Thrasher Finds Her Calling In Being A CASA Volunteer
By Lauren Zeugner
InkFreeNews
WARSAW — Courtney Thrasher of Warsaw was an elementary school teacher for eight years when she decided to “retire” from teaching and do something else. She eventually went through training to be a Court Appointed Special Advocate, or CASA, volunteer.
“It was important to me to impact a child outside of being a teacher,” she said. She received her first case a few days after receiving her training. “It gave me a whole new sense of empathy,” she said, explaining the situation quickly made her check her bias. “As I was working with this family, I was growing (as a person).”
Thrasher finished her training last year and has worked with just two families so far, but she said one thing she has quickly learned is it’s best for the child to know everyone is on board.
“The Kosciusko County Office of CASA is so supportive,” she said. “When they say call or come in, they mean it.”
Training is done a few hours a week for about a month. “It’s all case-based role-playing,” Thrasher explained. Her experience in the classroom has also helped her with mandated reporting as well as advocating for services a child may need from their school.
There are also team meetings with parents and all the resources working on the case to keep everyone up to speed on where things stand.
Thrasher said when she’s working with a family she spends a couple of hours a week making phone calls, doing visits and doing paperwork, logging what she has done on the case.
Thrasher stressed CASA asks its volunteers if they can take a case on; they are not assigned. “We always have the option to say ‘no,’” she said.
The two cases Thrasher has worked on during the past year involved children who were too young to talk and tell her their feelings about the situation. She said there were pros and cons to those situations, a pro being the child is too young to realize there is a serious problem in their household and a con being the investigative process is a bit more difficult because the child is too young to tell her what is going on.

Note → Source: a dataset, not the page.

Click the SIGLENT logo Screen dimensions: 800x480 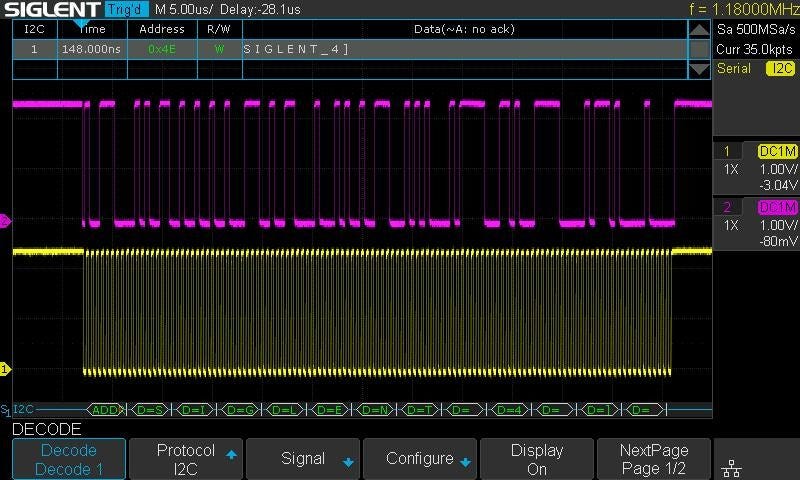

Thrasher works as an adjunct professor for student teaching at Grace College and Seminary in Winona Lake. She has also written a children’s book and a mystery for adults.
She and her husband, Will, have two children, Walker, 7, and Anniston, 6. She said when she graduated her children were extremely proud of her helping other kids. She also wanted to model helping others to them. “I want them to be altruistic in action,” she said.